WORK TO COMPLETE :: The required output is the line that contains "Where should I" through the last line of the data, retyped verbatim and with nothing added.

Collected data
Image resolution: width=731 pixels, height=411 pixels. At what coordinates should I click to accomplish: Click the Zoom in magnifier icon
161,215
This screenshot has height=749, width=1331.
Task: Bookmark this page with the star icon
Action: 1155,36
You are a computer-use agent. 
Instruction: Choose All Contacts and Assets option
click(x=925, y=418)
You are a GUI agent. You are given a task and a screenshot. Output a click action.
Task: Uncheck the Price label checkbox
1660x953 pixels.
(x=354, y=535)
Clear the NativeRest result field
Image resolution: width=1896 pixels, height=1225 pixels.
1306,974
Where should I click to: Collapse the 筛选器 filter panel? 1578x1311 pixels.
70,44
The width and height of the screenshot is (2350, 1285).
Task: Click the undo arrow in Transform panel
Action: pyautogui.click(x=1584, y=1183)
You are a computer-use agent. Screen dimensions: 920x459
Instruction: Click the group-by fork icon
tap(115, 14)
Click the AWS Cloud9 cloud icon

OUTPUT FOR THIS TASK ::
Where should I click to: Collapse the 筛选器 filter panel? 1578x1311 pixels.
70,44
The width and height of the screenshot is (2350, 1285).
Task: Click the undo arrow in Transform panel
Action: pyautogui.click(x=1584, y=1183)
You are a computer-use agent. Screen dimensions: 920x459
Instruction: Click the group-by fork icon
tap(115, 14)
Click the AWS Cloud9 cloud icon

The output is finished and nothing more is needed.